Records to use -

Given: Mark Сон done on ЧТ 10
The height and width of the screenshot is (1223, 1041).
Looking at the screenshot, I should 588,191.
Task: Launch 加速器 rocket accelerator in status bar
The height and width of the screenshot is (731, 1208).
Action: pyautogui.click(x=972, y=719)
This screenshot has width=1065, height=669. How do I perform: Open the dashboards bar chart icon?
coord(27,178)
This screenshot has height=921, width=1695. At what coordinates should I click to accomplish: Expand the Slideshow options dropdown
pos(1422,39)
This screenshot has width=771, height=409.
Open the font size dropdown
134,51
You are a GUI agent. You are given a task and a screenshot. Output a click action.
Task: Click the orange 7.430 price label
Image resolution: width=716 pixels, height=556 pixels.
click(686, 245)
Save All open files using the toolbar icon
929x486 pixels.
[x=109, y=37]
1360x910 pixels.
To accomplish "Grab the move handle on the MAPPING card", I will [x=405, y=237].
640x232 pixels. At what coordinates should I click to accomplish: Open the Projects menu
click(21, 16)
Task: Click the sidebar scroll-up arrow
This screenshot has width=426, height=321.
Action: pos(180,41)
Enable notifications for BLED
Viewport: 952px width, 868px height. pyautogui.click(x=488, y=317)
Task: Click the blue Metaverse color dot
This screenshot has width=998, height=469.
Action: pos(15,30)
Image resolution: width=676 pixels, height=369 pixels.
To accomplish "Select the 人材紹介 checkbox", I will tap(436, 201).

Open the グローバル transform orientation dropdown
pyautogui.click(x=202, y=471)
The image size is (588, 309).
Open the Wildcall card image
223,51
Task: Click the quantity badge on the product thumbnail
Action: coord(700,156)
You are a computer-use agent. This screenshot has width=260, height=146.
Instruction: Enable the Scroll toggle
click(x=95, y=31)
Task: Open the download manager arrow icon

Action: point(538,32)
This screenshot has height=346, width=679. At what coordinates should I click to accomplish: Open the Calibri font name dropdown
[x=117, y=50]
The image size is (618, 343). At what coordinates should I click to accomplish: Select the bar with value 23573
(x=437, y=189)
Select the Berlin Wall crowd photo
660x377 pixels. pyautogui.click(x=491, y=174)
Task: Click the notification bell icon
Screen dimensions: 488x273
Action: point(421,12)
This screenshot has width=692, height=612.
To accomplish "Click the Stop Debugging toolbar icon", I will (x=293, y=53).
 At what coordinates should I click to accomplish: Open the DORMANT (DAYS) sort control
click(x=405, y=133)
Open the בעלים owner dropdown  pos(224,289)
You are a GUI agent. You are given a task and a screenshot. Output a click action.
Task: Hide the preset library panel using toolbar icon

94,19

Task details - Could you print, exactly and with nothing else, the lines from the one containing "This screenshot has width=692, height=612." through the last line of the records above?

Exercise result -
This screenshot has width=692, height=612.
To accomplish "Click the Stop Debugging toolbar icon", I will (x=293, y=53).
 At what coordinates should I click to accomplish: Open the DORMANT (DAYS) sort control
click(x=405, y=133)
Open the בעלים owner dropdown  pos(224,289)
You are a GUI agent. You are given a task and a screenshot. Output a click action.
Task: Hide the preset library panel using toolbar icon

94,19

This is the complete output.